Le quai des merveilles [Crazy Von Schweetz]



C'était une belle nuit de Noël. Le genre qu'on ne voit qu'à la télévision dans de niais feuilletons à base de gens heureux et unis dans l'adversité, de flocons qui virevoltent au souffle d'un doux vent d'hiver, de nuits calmes sur lesquelles veillent les bons esprits de l'amour et que regardent les familles dans le confort d'un salon à la quiétude à peine froissée par le crépitement des bûches incandescentes dans le foyer (doux foyer) de la cheminée. Une époque où l'on oublie ce qui nous chagrine, un moment d'intense bonheur à partager et de pardons à accorder.

Alors c'est sûr que par le prisme cathodique, le vingt-quatre décembre est source de joie et de confort. Ne pas gêner, ne surtout pas choquer ceux qui vont bien même s'il n'est pas interdit de caresser leur sensibilité en leur rappelant que pendant qu'ils dégustent la dinde, d'autres crèvent la faim par delà les fenêtres des vastes demeures synonymes d'abri et de bienveillance. Ceux-là, les malheureux qui ont faim et froid, on en parle un peu au journal de vingt heures et l'on montre qu'on s'occupe d'eux. Ou deux plutôt, parce que sur dix il y en aura huit autres qui resteront cachés, oubliés. Parce qu'on ne peut pas nourrir tout le monde, parce qu'on ne le veut pas. Parce qu'il ne faut pas le dire. Ne rien dire, voir ou entendre qui puisse être mal.

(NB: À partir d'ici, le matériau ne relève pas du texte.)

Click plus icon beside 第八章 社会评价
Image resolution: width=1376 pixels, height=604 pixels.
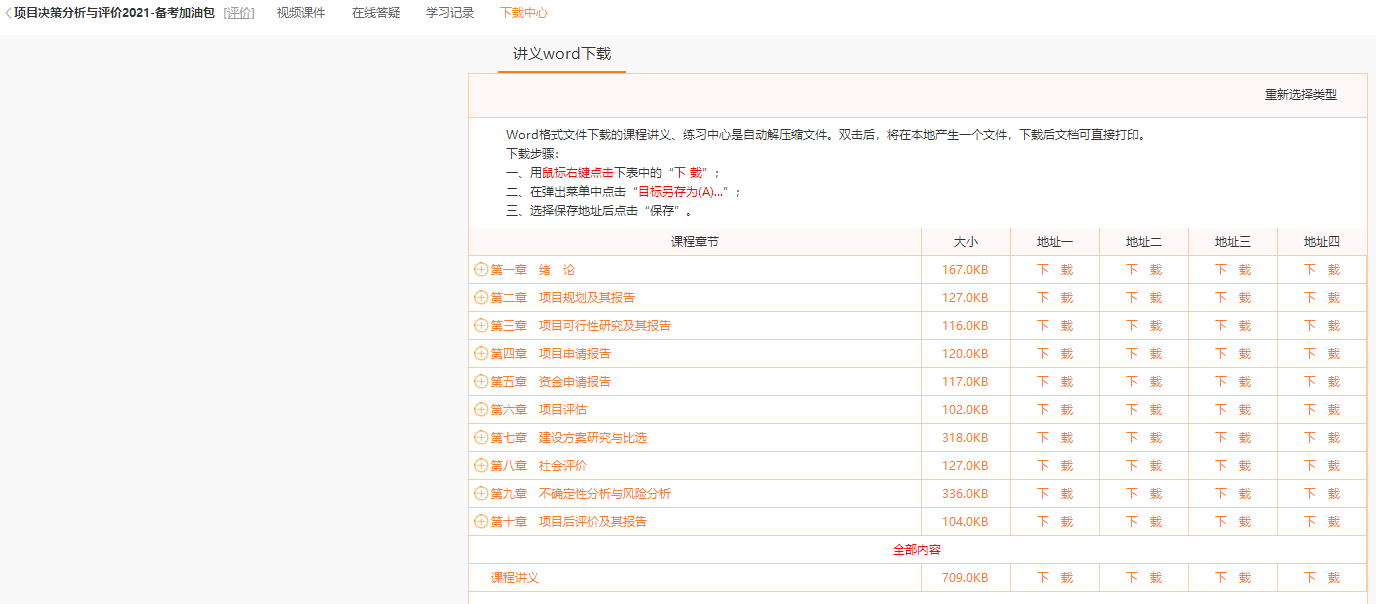pos(481,466)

Et les foyers se remplissent, les débris vivants s'amoncellent aux portes des accueils de jour comme de nuit, cherchant qui de quoi se nourrir ou qui de quoi se réchauffer. «Trop de monde, pas assez de place» se plaindront les travailleurs sociaux dans la presse où sur les écrans, ceux-là mêmes qui préfèrent rassurer avec les téléfilms calibrés pour les vacances de Noël.
Quand on est l'abri, on veut bien se soucier de celui qui n'y est pas mais bon, qu'est-ce qu'on peut faire ? Le mieux reste donc de s'emparer de la télécommande et de vite changer de chaînes. Rassurons-nous par l'ignorance ! Pas de mépris, probablement même pas de lâcheté mais ce besoin finalement bien humain de ne penser qu'à soi. Tout en y dormant. Pour les autres, pour ceux-là, ce sera au mieux un matelas froid qui sent l'urine, au pire un carton. Les moins chanceux auront droit à un manteau naturel immaculé. Comme un linceul.